I am looking for an efficient way to query a postgreSQL database by removing the the right-most character in a string until a match is found. For example, if my dialing number is 442079285200
then it should strip characters from the end of the sequence, eventually matching to UNITED KINGDOM-LONDON 44207
.
442079285200
-> No match44207928520
-> No match4420792852
-> No match442079285
-> No match44207928
-> No match4420792
-> No match442079
-> No match44207
-> Matches UNITED KINGDOM-LONDON
v_destination_rates
destination | dialing_code | current_rate | rounding_rule |
---|---|---|---|
INMARSAT | 870 | 10.8239 | 1-1-1 |
INTERNATIONAL NETWORKS | 882 | 10.8239 | 1-1-1 |
INTERNATIONAL NETWORKS | 883 | 10.8239 | 1-1-1 |
IRIDIUM | 521844207 | 5.1167 | 1-1-1 |
UNITED KINGDOM-LONDON | 44207 | 0.0056 | 1-1-1 |
I know one way of doing this is to loop over the number of characters in the dialing number (n) and do a select query for the left-most n characters. I haven't successfully ran my query, but I believe it would look something similar to:
$do$
DECLARE
m varchar := '442079285200';
BEGIN
FOR counter IN LENGTH(m)..1 loop
select destination from v_destination_rates where v_destination_rates.dialing_code = left(dialing_number, counter);
END LOOP;
END
$do$
I'm wondering if there is a more efficient way of performing this query, perhaps with the LIKE wildcard operator? We have thousands of dialing numbers to match to approximately 20 000 dialing_codes so a less expensive operation would be preferred.

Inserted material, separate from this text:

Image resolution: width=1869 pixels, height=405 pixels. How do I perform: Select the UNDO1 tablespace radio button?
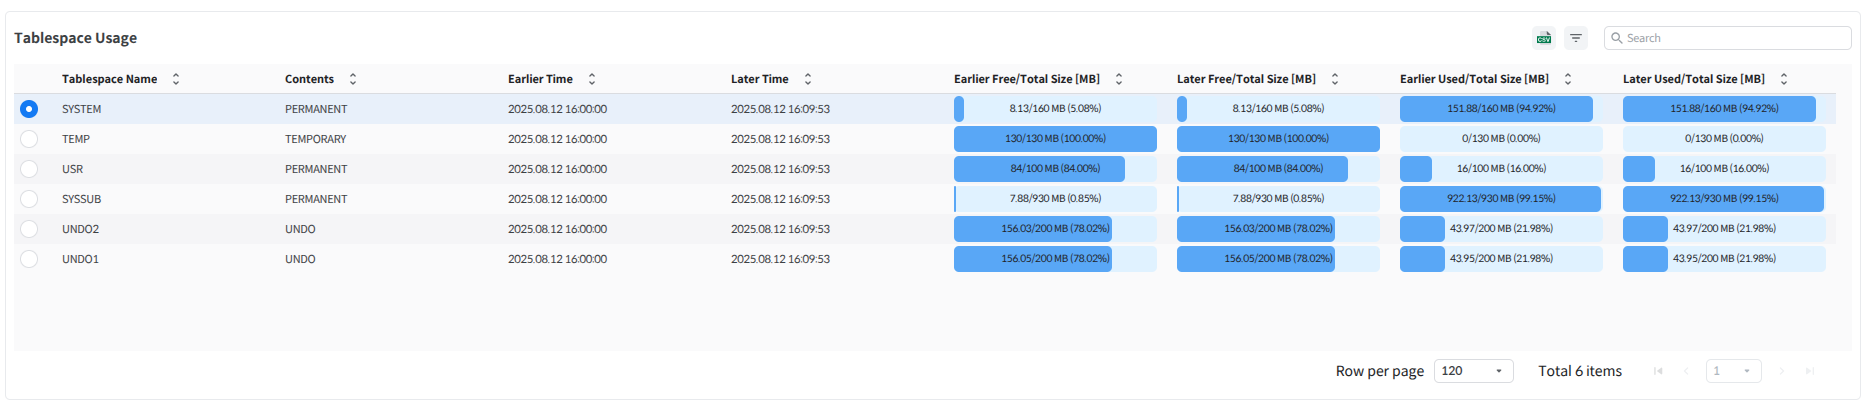pos(29,259)
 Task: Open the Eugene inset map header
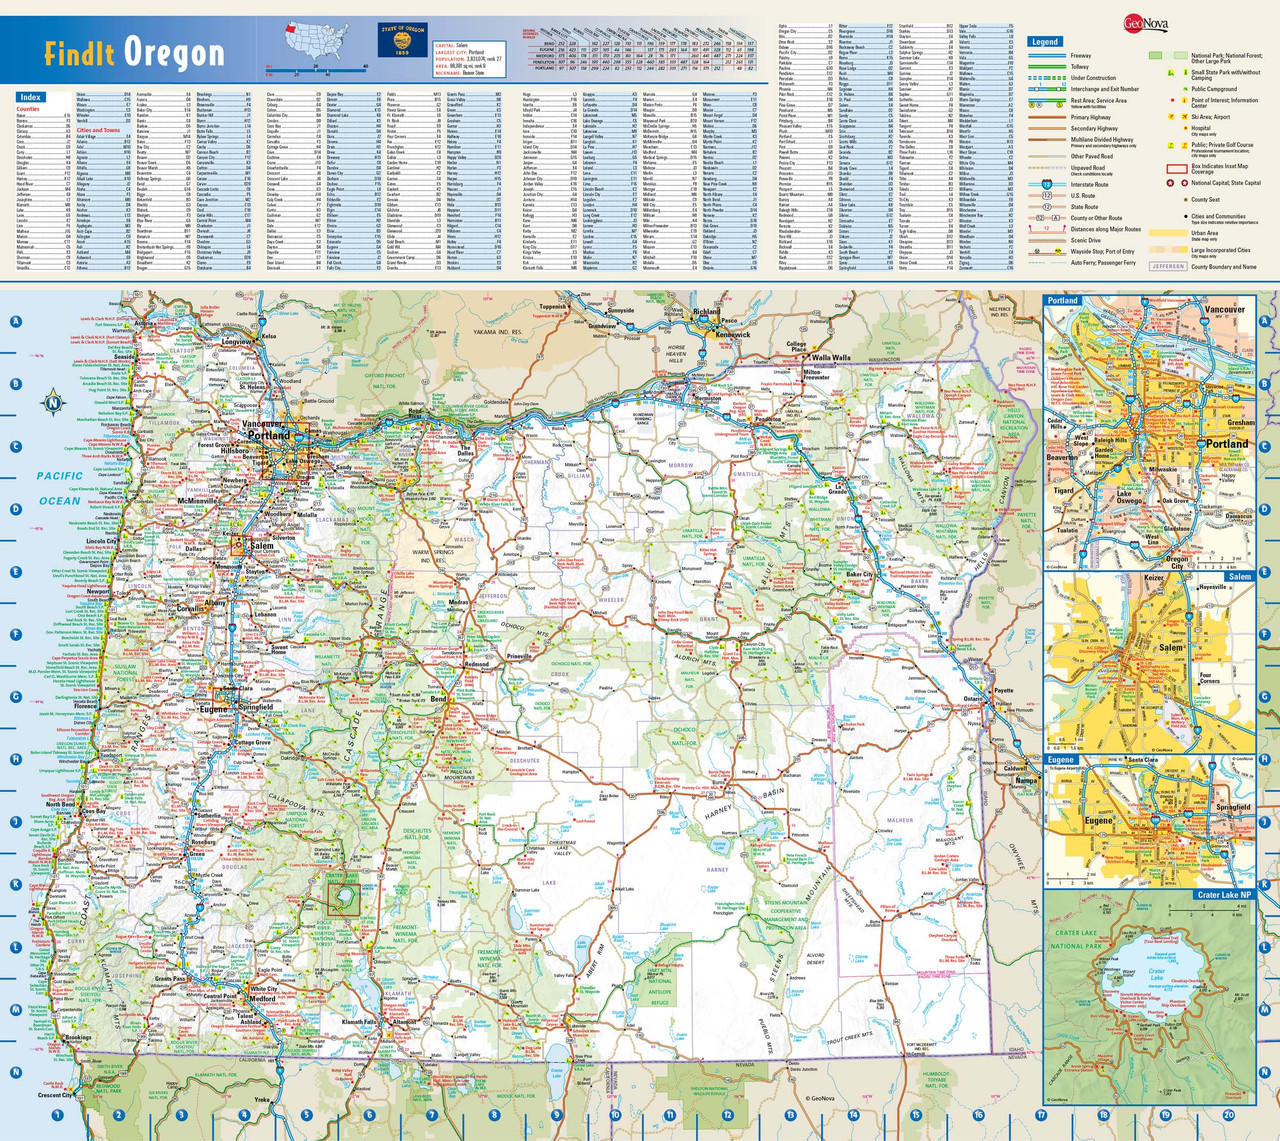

CodePudding user response:
You haven't said whether dialing_number
is coming from a table / sanitized user input / something else.
For simplicity I'll assume it comes from a table contacts
and that you want to return everything in contacts
and every column in v_destination_rates
joined as you describe.
Without using pl/pgSQL:
SELECT
*
FROM contacts c
LEFT JOIN v_destination_rates vdr
ON vdr.dialing_code::TEXT LIKE c.dialing_number::TEXT || '%'
I've tested this on a table of 9,000 records, which I assume is as about as large or larger than the lookup table v_destination_rates
, and matched 16 sample integers in less than a tenth of a second.
You could possibly get even better performance if the dialing code is already type TEXT
, and indexed lexicographically since that's how you're searching here.
CodePudding user response:
I generally avoid regular expressions and like/similar searches whenever possible; they are slow. In this case they are completely avoidable instead you can use substring
and length
and do a equal match. (yea, 2 subroutines vs regex it is a toss up). The following does just that and when multiple matches occur it selects the longest match. (see demo)
with dialing_number (dn) as
( values ('442079285200') )
select dr.*
from dialing_number
join v_destination_rates dr
on dr.dialing_code = substring(dn,1, length(dr.dialing_code))
order by length(dr.dialing_code) desc
limit 1 ;
Concerning performance, a search set of 20000 is a very small number of entries to search. For curiosity I generated random dialing_code
values until the above query took more than 1sec. That occurred at 4755006 rows searched in 1.07 sec.
CodePudding user response:
I'm wondering if there is a more efficient way of performing this query
Yes, parse the number to get the country and dialing code. There are any number of existing libraries to do this. Then concatenate them and search.
For example, 442079285200
is the country code 44 and the dialing code 20 (207 is obsolete). Then you'd search for '4420'.
Note: 870, 882, and 883 are not dialing codes, they are country codes. And Iridium is 881. Mixing up country codes with dialing codes will probably cause more problems down the road, you may be better off separating them in your table.